Alors, j’ose dire et affirmer que les Roms ne sont pas sales, voleurs, idiots, inadaptés socialement de par leur être profond. Ce sont des victimes. Hommes, femmes et enfants sont victimes. Parfois victimes de criminels issus de leur propre communauté, victimes de réseaux criminels, de véritables mafias trafiquant les êtres humains pour en faire à nouveau des esclaves. Des esclaves voleurs, des esclaves prostitués, des esclaves complices de vols et exactions.

L’Union européenne s’honoreraient de les accueillir décemment et avant tout de contraindre leurs pays d’origine de leur permettre de vivre décemment. L’Union européenne devrait organiser à travers une justice et une police fédérale, donc transnationale, la protection de ces populations et la lutte contre ces filières du crime organisé sous forme de mafia et en profiter, au demeurant, pour lutter contre toutes les autres formes de ce type de criminalité.

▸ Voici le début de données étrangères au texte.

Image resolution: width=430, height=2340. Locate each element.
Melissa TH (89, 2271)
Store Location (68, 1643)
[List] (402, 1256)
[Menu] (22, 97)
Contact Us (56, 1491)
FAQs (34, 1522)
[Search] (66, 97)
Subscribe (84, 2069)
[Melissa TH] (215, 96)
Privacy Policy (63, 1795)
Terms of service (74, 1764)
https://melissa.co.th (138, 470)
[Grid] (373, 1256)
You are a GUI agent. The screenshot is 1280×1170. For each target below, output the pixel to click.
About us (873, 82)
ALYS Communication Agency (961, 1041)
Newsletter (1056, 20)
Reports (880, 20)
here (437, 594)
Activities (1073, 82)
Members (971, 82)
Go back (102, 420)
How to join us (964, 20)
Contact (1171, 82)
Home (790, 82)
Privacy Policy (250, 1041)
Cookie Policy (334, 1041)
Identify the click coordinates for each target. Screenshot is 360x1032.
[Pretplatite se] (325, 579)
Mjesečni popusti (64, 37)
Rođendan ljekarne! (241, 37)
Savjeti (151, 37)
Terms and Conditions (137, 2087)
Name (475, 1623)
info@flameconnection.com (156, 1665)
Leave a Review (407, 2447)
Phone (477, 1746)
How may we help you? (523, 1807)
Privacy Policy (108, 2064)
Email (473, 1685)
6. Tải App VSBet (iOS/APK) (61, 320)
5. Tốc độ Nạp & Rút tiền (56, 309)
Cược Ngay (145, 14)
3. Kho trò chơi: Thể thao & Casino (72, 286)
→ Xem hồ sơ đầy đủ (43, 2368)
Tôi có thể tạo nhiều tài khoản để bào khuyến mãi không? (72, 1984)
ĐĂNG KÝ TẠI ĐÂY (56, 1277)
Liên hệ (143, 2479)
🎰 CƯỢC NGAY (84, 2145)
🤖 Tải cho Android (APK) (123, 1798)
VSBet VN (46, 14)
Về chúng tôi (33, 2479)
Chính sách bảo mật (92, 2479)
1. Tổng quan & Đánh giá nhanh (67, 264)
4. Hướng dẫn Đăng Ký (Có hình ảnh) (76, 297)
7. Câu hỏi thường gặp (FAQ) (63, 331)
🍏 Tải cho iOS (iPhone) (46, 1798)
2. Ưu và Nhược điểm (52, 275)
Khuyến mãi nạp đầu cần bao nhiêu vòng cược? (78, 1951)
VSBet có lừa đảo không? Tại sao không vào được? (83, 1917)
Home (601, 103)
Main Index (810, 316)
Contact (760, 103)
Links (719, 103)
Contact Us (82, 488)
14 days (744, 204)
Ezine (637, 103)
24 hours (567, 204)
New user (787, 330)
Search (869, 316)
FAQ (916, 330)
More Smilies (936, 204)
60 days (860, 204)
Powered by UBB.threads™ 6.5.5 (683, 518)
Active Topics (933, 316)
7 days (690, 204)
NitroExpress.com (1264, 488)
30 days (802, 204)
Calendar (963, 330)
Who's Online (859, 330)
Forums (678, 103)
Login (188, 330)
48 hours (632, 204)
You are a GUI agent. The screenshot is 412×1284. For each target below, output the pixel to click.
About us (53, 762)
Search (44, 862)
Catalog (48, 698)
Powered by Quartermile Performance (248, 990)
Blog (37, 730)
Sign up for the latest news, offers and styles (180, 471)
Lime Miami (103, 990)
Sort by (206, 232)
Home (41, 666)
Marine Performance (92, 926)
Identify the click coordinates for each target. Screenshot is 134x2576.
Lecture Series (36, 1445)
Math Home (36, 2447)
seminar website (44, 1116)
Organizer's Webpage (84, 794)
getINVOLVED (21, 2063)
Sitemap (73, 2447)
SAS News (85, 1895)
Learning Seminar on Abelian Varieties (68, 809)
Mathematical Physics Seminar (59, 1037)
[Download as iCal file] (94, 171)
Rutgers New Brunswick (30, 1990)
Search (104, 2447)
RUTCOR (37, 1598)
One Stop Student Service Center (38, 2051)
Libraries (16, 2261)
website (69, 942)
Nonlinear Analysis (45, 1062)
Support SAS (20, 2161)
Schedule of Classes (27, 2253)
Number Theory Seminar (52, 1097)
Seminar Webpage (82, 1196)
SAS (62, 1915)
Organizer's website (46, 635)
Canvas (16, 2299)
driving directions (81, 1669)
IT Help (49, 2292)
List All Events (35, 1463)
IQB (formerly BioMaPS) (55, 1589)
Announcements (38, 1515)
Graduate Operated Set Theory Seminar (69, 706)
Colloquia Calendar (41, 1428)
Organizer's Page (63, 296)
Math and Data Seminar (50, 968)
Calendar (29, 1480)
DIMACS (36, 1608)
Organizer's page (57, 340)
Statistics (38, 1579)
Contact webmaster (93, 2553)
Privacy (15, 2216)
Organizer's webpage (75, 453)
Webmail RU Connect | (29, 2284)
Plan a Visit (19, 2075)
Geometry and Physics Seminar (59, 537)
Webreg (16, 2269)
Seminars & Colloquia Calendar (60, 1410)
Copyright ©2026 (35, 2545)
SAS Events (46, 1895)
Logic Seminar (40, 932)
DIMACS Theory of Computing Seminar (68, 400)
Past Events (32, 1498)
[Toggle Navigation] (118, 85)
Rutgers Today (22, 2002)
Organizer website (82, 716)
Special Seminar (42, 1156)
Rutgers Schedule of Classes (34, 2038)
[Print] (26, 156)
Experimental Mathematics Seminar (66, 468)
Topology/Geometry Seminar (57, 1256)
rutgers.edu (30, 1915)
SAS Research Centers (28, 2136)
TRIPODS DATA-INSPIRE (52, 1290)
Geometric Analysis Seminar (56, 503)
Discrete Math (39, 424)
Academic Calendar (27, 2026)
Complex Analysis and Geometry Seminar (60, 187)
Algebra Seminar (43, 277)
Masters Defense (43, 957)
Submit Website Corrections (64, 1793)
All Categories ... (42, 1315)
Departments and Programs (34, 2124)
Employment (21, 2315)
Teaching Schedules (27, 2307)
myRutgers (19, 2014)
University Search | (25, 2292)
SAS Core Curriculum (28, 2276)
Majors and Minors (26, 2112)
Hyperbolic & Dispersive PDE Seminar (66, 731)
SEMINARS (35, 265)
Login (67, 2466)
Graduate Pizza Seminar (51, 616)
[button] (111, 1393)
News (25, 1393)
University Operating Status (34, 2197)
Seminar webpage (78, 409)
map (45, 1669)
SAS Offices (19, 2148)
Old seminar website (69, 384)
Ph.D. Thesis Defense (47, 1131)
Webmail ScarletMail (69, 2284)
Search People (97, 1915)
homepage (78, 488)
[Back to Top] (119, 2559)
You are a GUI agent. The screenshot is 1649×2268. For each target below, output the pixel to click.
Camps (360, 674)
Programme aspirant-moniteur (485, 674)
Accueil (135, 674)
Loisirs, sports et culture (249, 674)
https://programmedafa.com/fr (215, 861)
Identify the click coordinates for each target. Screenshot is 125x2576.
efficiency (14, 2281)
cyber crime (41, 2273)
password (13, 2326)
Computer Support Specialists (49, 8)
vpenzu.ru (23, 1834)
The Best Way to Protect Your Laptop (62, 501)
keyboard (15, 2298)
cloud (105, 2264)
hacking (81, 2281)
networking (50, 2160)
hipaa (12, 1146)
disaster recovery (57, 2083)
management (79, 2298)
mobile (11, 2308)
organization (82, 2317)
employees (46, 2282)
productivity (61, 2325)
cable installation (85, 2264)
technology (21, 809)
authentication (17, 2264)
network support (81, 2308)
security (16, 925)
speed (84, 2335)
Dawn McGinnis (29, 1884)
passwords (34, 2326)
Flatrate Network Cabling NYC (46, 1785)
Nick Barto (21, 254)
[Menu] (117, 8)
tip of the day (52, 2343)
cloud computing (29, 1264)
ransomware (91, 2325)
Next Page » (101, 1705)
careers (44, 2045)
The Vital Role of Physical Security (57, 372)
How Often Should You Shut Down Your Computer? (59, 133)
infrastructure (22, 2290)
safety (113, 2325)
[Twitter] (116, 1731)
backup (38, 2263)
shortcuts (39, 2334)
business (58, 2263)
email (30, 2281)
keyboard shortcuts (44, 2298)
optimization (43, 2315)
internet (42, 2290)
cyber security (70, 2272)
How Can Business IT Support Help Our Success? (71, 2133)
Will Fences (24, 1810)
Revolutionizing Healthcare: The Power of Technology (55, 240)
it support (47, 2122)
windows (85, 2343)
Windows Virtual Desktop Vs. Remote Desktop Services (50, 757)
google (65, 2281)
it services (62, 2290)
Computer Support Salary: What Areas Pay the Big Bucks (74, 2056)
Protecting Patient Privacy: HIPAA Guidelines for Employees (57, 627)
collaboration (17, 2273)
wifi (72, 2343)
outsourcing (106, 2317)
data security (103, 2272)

L’Union européenne s’est créée pour l’humain. Elle a grandi pour l’argent.

Revenons aux fondamentaux.

Faisons l’Europe des humains. L’Europe qui protège les plus faibles les handicapés, les femmes, les réfugiés politiques, les migrants économiques, l’Europe de l’égalité des chances pour tous, l’égalité des sexes, des cultures, des religions, des choix de mode de vie. L’Europe des sédentaires et des gens du voyage.

Louis de Gouyon Matignon

Président de l’association Défense de la Culture Tsigane.

Candidat tête de liste aux élections européennes en Ile-de-France pour le Parti européen.